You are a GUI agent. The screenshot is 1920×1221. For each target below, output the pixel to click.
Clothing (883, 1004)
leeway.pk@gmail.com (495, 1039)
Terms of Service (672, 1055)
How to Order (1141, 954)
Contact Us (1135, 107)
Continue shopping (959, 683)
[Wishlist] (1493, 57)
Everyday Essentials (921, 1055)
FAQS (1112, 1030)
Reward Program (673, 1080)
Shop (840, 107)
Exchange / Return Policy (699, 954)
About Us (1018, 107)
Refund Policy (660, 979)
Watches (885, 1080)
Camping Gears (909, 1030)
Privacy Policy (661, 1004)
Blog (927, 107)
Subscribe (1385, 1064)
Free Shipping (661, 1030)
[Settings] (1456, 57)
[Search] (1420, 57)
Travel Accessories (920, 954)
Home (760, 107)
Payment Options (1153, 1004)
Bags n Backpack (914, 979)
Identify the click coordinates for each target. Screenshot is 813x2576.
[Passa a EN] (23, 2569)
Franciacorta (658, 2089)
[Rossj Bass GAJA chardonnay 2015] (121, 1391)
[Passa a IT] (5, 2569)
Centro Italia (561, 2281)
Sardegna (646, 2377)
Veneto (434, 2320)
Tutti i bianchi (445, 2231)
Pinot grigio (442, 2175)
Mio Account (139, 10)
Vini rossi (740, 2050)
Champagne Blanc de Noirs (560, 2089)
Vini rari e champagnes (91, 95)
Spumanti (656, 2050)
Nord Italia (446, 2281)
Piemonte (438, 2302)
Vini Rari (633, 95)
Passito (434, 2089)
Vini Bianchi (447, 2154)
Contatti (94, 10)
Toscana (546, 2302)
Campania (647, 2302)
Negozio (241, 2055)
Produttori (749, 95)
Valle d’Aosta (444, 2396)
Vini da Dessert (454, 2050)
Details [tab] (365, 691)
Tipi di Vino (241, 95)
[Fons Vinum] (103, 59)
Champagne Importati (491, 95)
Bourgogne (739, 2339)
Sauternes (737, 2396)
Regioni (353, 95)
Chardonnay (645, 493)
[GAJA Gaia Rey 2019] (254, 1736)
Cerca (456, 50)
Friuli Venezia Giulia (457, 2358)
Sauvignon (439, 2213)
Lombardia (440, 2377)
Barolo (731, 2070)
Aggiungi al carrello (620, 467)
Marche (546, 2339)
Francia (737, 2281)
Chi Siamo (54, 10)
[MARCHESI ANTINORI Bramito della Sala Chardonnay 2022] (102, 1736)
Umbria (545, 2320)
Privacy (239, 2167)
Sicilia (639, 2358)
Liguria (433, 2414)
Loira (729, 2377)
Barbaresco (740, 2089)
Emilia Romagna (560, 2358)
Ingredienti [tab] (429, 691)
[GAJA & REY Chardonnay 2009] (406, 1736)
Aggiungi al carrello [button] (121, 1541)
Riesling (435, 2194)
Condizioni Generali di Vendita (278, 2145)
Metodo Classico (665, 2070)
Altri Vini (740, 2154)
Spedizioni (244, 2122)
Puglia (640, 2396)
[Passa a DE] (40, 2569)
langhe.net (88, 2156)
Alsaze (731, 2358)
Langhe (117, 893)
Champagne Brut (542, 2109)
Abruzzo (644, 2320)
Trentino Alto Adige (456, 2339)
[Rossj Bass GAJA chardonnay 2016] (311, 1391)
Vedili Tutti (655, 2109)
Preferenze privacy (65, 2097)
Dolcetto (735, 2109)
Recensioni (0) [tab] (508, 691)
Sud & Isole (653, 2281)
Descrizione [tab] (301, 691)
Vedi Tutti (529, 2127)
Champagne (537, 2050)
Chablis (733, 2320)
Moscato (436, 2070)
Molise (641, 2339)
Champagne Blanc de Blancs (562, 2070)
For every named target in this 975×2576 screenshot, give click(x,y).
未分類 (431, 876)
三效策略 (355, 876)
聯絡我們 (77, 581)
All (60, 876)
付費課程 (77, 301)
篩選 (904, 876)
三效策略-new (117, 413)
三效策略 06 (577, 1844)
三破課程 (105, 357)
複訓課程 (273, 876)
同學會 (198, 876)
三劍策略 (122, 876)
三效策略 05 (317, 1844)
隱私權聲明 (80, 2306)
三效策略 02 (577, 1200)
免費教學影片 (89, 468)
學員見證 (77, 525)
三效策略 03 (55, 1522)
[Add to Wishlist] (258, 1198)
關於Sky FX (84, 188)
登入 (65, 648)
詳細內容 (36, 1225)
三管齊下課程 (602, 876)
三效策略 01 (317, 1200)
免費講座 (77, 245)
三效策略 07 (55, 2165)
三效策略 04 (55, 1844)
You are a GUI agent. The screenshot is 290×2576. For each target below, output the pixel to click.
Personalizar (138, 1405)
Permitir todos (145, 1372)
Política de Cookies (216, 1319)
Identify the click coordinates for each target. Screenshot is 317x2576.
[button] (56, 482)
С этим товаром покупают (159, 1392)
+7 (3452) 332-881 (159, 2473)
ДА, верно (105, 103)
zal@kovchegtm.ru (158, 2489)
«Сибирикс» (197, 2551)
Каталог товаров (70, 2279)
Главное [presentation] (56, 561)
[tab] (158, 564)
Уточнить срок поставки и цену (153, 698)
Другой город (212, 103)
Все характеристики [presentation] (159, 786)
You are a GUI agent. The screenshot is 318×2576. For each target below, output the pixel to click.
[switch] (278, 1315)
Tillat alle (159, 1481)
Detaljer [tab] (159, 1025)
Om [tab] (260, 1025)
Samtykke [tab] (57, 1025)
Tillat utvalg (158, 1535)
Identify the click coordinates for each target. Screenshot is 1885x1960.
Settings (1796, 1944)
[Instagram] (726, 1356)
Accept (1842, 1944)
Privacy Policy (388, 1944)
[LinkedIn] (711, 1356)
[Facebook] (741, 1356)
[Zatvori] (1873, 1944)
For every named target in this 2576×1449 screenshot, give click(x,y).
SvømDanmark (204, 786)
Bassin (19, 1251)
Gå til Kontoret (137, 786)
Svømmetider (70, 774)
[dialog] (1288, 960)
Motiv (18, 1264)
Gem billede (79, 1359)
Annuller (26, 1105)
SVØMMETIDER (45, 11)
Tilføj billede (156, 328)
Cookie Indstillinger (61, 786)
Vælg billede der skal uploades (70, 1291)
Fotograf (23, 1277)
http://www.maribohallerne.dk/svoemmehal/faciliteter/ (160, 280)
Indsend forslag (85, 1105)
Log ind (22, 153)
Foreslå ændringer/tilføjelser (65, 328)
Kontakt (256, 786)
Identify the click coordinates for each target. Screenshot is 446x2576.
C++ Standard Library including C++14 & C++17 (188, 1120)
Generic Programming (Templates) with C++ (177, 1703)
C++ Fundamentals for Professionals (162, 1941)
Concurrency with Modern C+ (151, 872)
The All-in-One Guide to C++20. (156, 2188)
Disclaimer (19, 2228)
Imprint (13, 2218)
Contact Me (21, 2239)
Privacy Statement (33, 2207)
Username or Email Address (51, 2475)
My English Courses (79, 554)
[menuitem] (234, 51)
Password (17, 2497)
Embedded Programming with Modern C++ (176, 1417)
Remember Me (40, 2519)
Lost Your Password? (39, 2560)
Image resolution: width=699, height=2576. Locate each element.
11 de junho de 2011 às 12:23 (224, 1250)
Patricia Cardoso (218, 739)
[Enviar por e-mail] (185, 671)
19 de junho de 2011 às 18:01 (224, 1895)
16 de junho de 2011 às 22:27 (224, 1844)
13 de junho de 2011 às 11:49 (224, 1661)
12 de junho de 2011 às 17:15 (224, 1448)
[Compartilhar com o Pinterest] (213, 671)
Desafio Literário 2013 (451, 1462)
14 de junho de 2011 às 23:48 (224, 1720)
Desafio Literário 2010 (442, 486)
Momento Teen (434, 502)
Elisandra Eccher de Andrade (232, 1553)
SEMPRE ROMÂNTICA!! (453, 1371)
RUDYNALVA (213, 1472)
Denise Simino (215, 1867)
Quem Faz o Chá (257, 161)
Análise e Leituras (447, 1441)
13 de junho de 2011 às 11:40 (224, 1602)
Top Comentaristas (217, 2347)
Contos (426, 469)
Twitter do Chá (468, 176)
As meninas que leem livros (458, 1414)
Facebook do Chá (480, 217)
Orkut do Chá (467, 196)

Task requirements: Report only how many lines in the listing contain the string "this".

Written answer: 2